Aim:
Find every line of the data that contains the string "coordinates" and copy each of those lines in full. Match the letter case exactly.

===== The data

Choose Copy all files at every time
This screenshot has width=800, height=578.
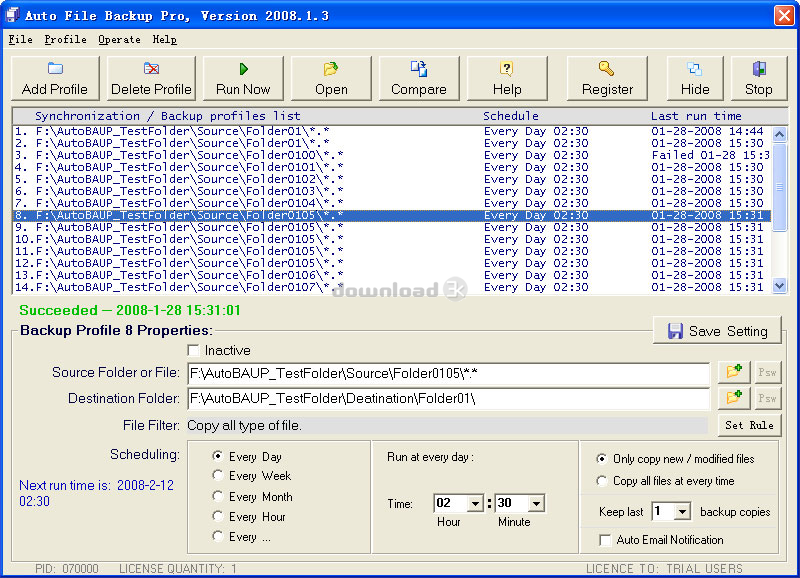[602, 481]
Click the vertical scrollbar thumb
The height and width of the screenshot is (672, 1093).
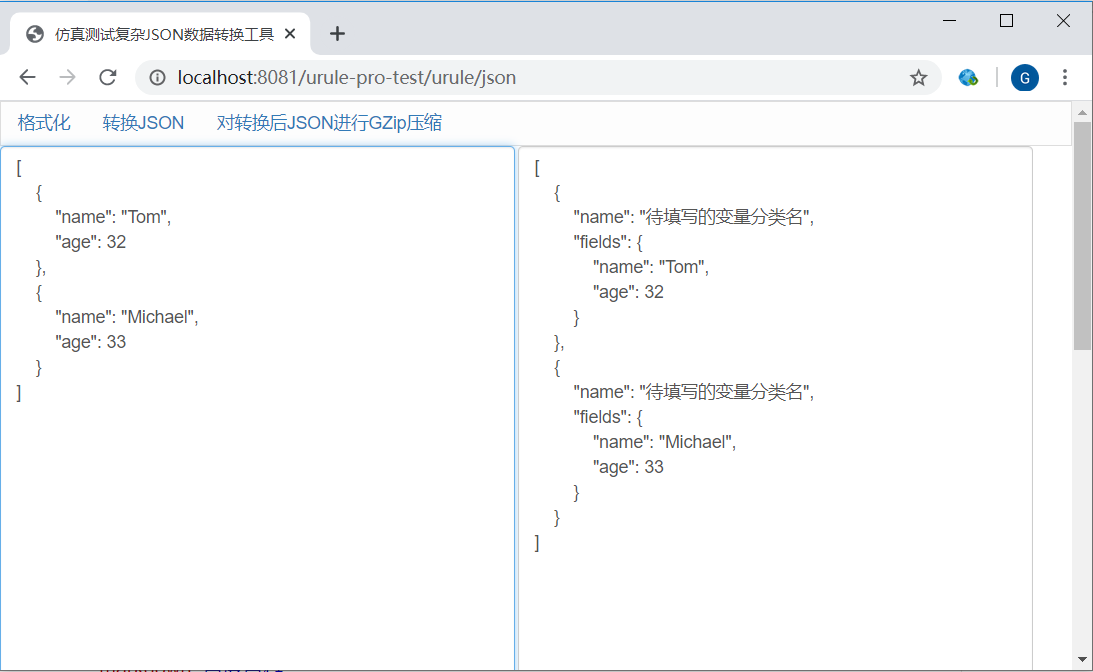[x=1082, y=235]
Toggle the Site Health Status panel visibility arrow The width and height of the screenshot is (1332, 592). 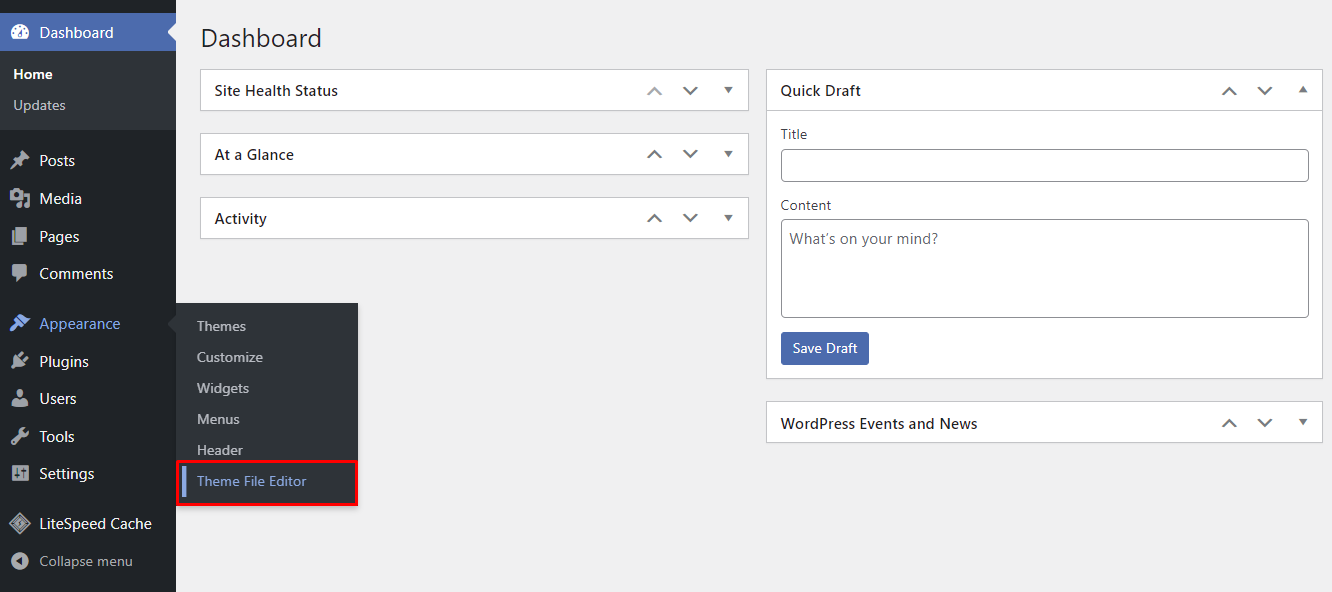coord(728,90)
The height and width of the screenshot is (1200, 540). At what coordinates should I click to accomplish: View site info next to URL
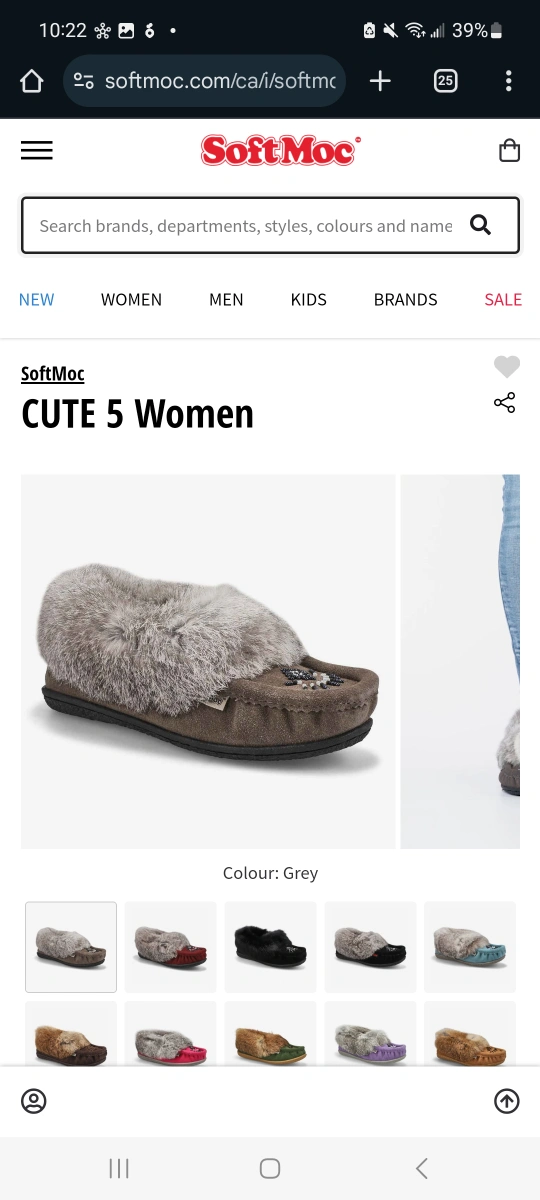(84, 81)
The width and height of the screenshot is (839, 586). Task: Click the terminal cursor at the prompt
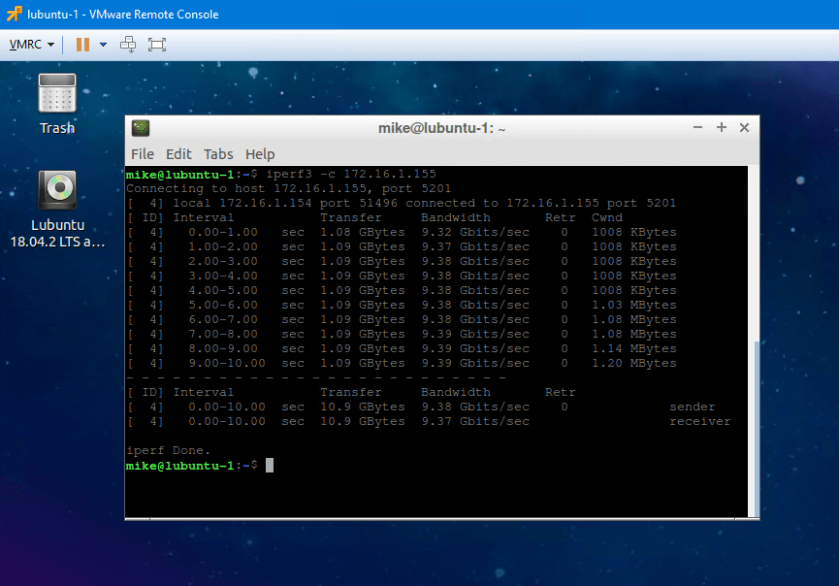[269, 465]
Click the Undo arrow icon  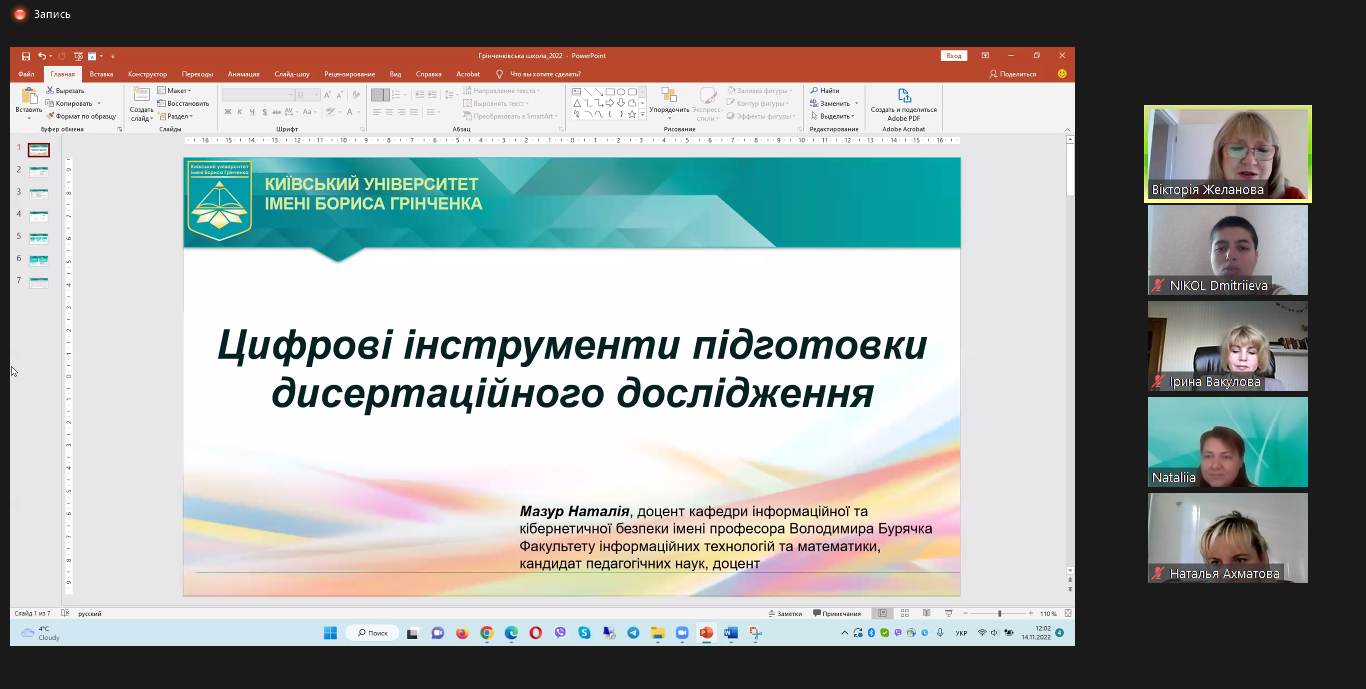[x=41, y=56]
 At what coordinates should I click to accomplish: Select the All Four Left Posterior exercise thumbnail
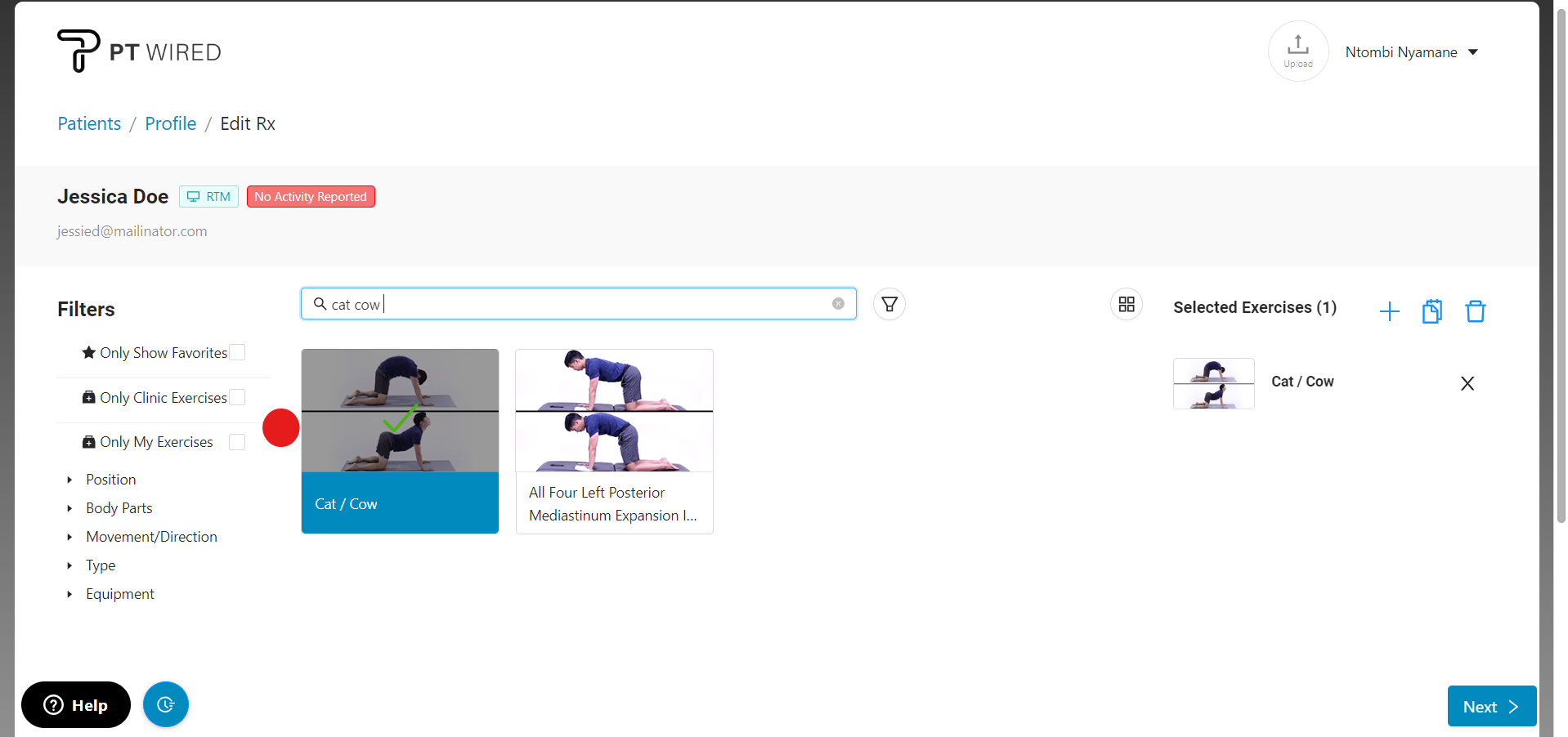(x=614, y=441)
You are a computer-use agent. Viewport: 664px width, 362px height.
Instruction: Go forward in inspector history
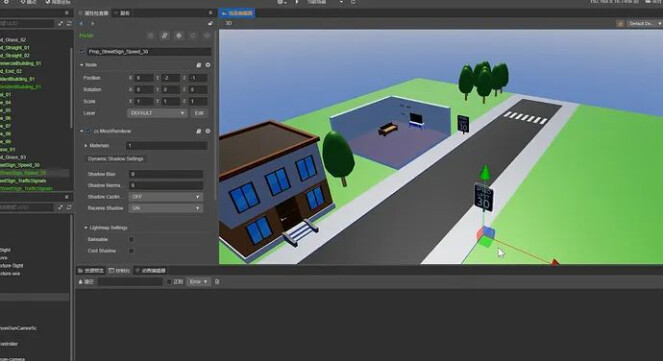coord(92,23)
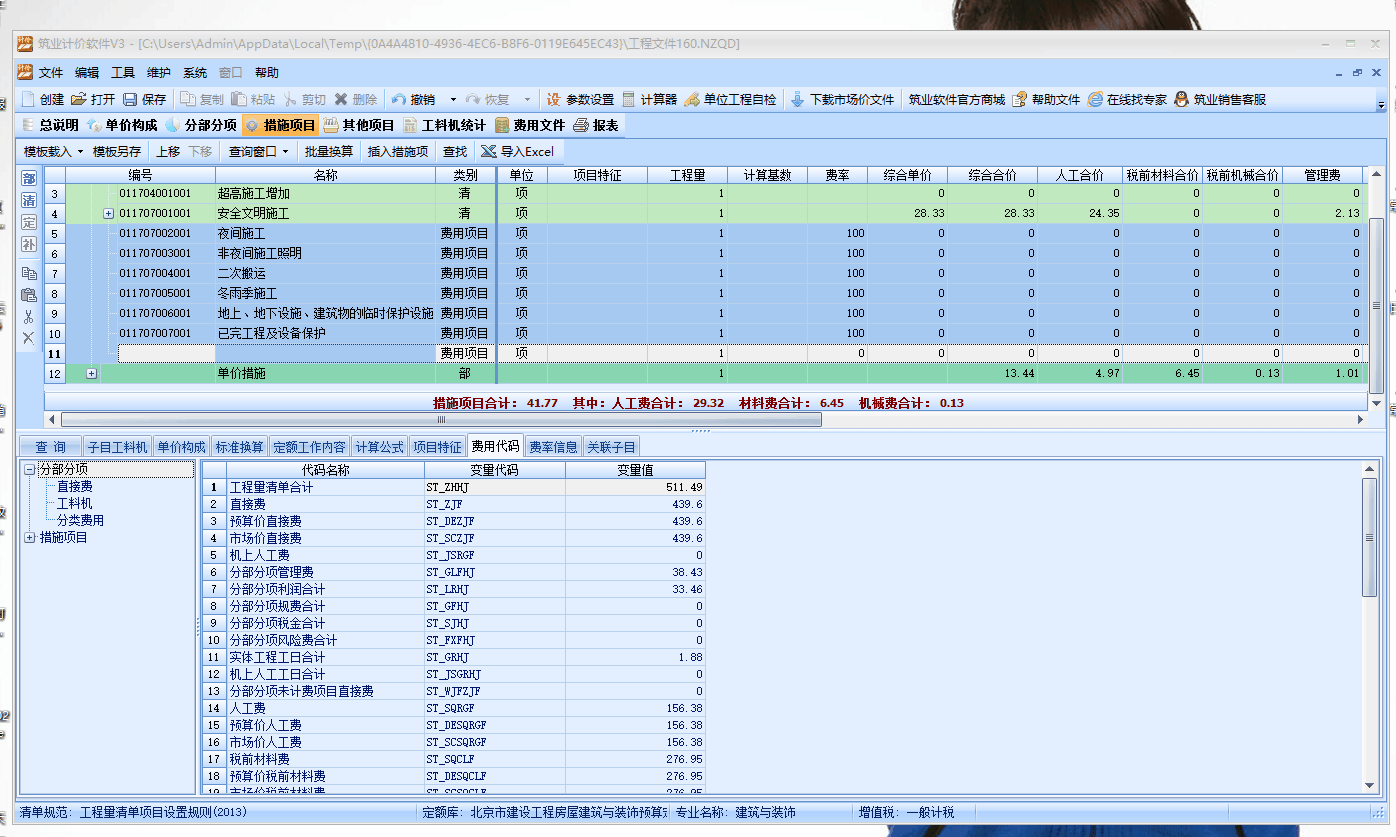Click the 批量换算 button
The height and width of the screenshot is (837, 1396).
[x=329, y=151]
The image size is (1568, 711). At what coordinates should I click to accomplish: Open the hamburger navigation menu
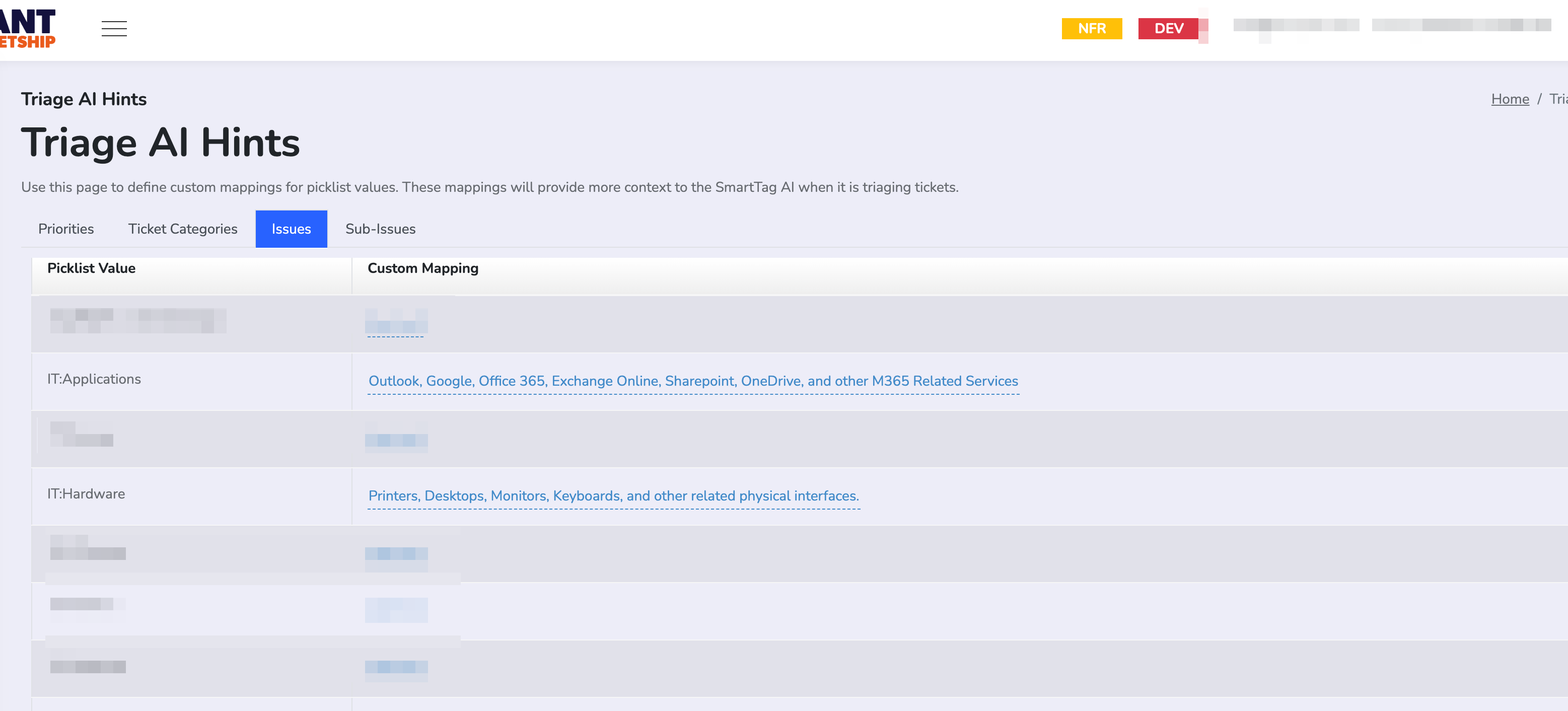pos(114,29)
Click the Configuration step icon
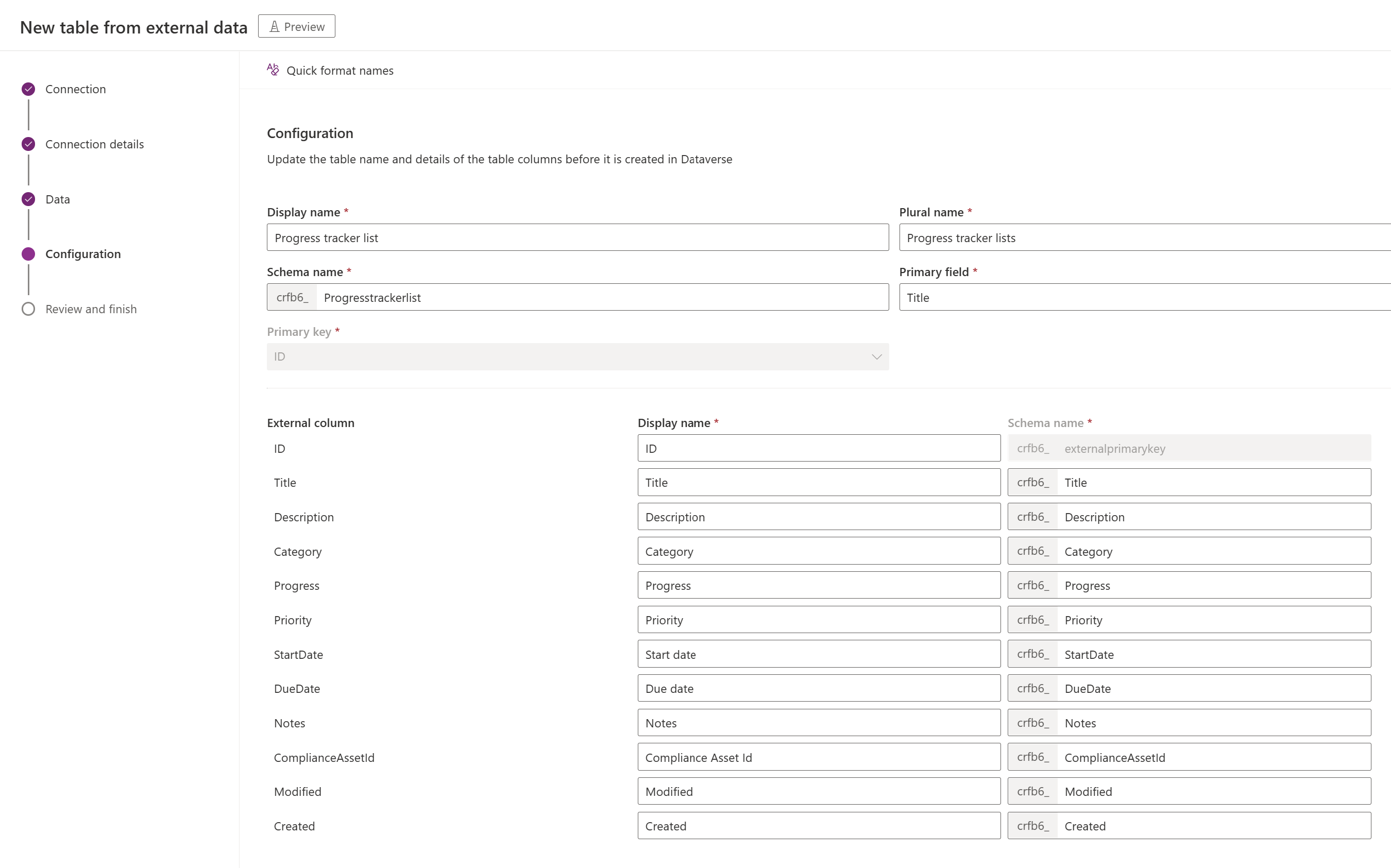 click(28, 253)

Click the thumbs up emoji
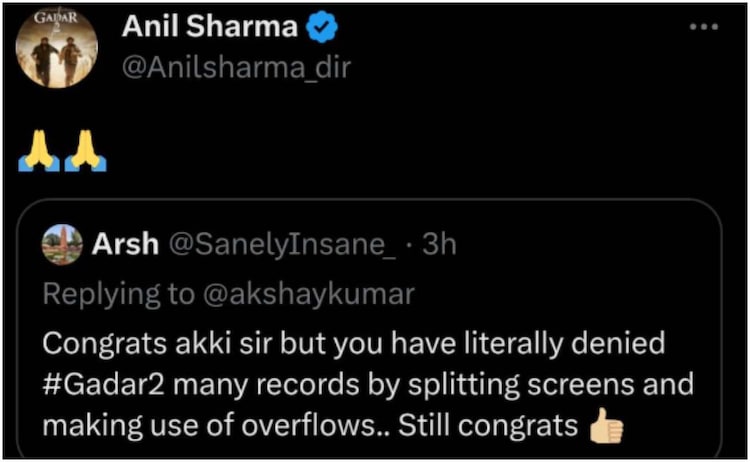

==========

Written answer:
The height and width of the screenshot is (1200, 540). At what coordinates should I click to accomplish: View site info next to URL
 At what coordinates should I click to accomplish: Select the All Four Left Posterior exercise thumbnail
The image size is (1568, 711). At what coordinates should I click to accomplish: Open the hamburger navigation menu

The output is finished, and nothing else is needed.